Summer is winding down, which means fall is not far behind. During the early fall months, Nature begins to prepare for the upcoming winter.
Deciduous trees grow new leaves in the spring. The green leaves rich in chlorophyll work during the summer converting sunlight into energy in a process called photosynthesis.
The tree takes up water through its roots and the leaves absorb carbon dioxide from the air—converting them into sugars which is called carbon fixation. The tree is removing carbon dioxide from the air and replacing it with oxygen—one reason why our forests are important to the health of the planet.
A noticeable indicator of fall, the leaves of deciduous trees begin to change color. During the long, sunny days of summer, the leaves are kept green by the chlorophyll, but as the light wanes, the chlorophyll begins to break down, leaving behind the carotenoids (the oranges and browns) and making way for the anthocyanins to develop, producing the brilliant reds and purples. Eventually the leaves fall to the ground, where they can decompose and provide nutrients for the tree during the next growing season.
Fall is a time when birds prepare for their long journey to warmer climes where food is more plentiful. Some will make a stop at one of the various mountain bodies of water in our area along the way, making this a good time to pursue bird watching.
A person who knows about birds and has a website devoted to his photos and observations (tahoebirding.com) is Scott Dietrich.
Scott got bit by the birding bug in college. Like most of us who develop an interest, he suddenly noticed the various elements of nature that had been present around him all along. Once the group of birds become individual species to the observer, curiosity takes over and a need to know more grows.
Scott graduated from college in Sacramento, and is currently pursuing a master’s degree at Utah State University in Logan, Utah, while continuing to nurture his love of birds. The next two summers will be spent near Truckee, conducting research for his grad school project, the willow flycatcher.
On the site tahoebirding.com, he has called out some areas, broken down by North, South, East and West Shores of the lake as good areas to observe birds.
Perhaps his favorite area is the Upper Truckee Marsh, located in South Lake Tahoe. The marsh serves as the last line of defense for Lake Tahoe, as the water from the Upper Truckee River prepares to flow into the lake. The marshy area acts as a natural filter, but also as a habitat for birds and other wildlife and aquatic creatures.
On the North Shore, Scott likes to visit Lake Forest Beach in Tahoe City, where an abundance of willows provide shelter for birds living there and passing through during migration. He suggests spending some time examining the willow branches for birds and has an impressive list of species he has spotted there, including some rarities such as American redstart, Bullock’s oriole and black-throated sparrow.

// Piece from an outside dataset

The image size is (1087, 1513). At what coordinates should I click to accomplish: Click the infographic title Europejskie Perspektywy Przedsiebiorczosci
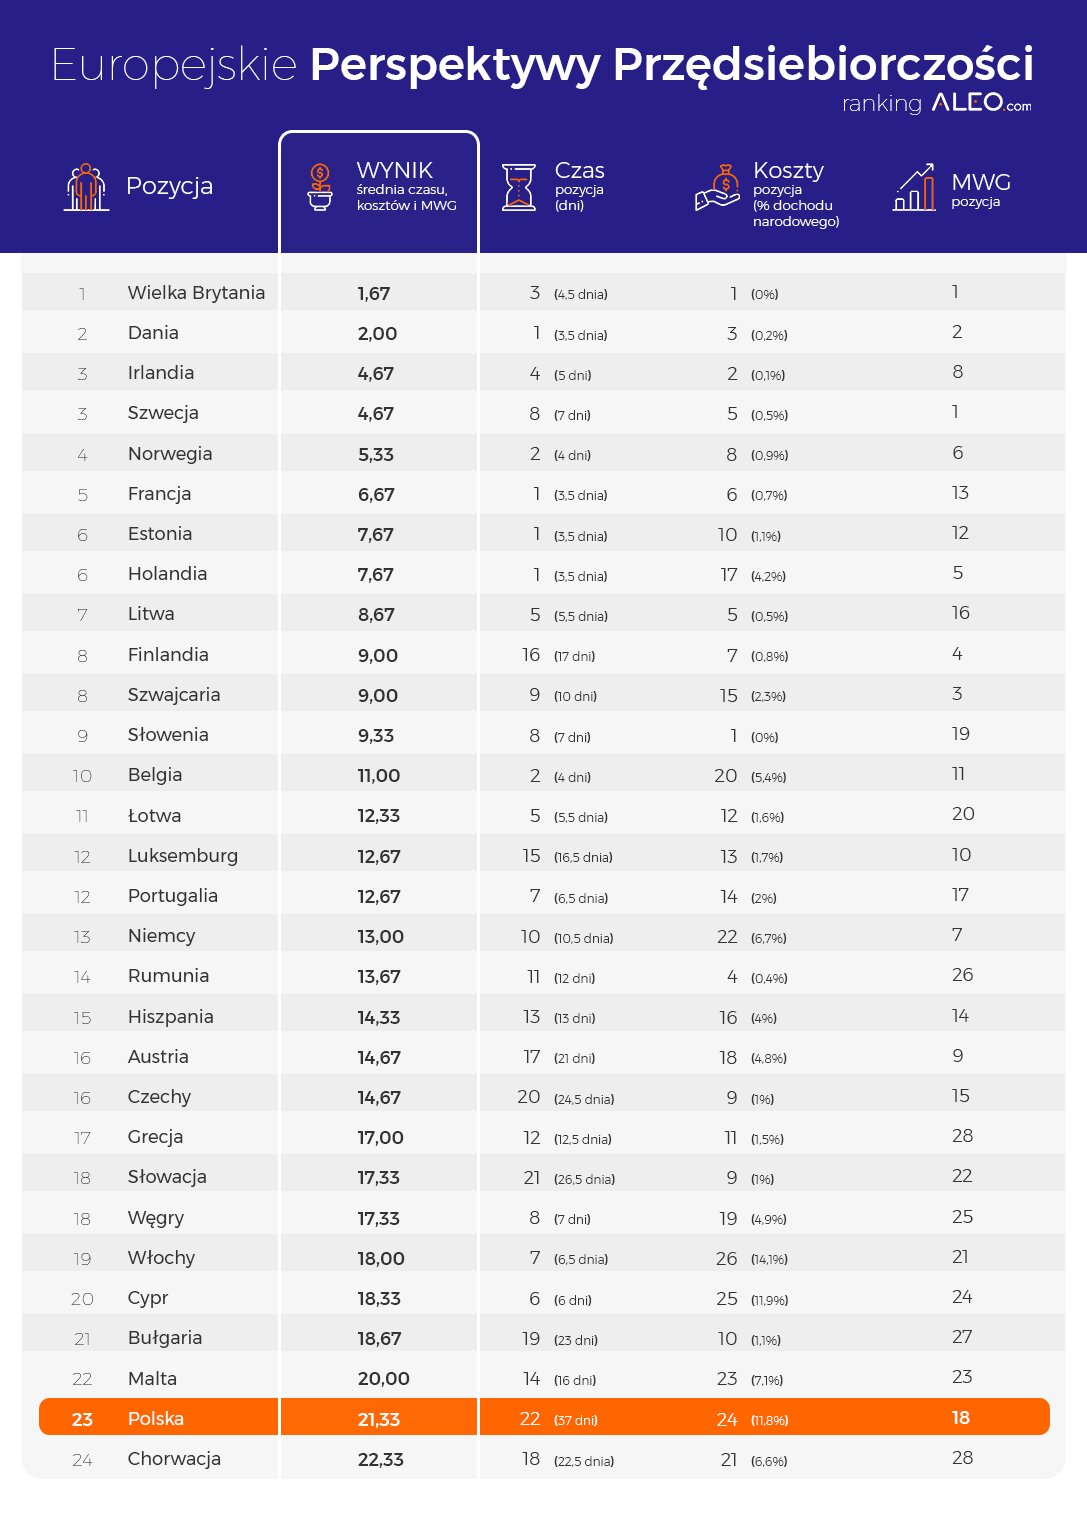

Before we dive headlong into fall, there is a celebration of summer coming up in South Lake Tahoe at Lake Tahoe Community College. Lisa Berry, self-taught wildflower enthusiast, is presenting her yearly Wildflower Slideshow on September 30, 7-8:30 p.m. Admission is free and will be in the LTCC Aspen/Board Room---check tinsweb.org for details as the date draws near.
Lisa’s interest in wildflowers started fifteen years ago with one guidebook that she’d bought to identify the beautiful, interesting flowers she’d see while hiking in the Tahoe Basin. After reading that guidebook cover to cover several times, and taking pictures of her own to help with identification, her obsession with wildflowers grew, as did her library of guidebooks. She also became interested in taking better photographs of the blooms to aid identification later, which blossomed into a love of macro photography, capturing details down to the grains of pollen on the legs of insects.
Currently she is diving into a certain stage of floral development, called dehiscence which is when the anthers are just starting to release the pollen. She has gotten so deeply into learning about this stage, that she has noticed that pollen comes not only in different colors, but also different forms, which she is highlighting in her slideshow.
The images she has captured of flowers, the visiting pollinators, the insects that prey on the pollinators and the pollen itself are truly spectacular. She offers prints for sale as well as various photo gifts so arrive early for the presentation at the end of this month to see her work and to meet author (and botanist) of Tahoe’s Spectacular Wildflower Gardens, Julie Carville.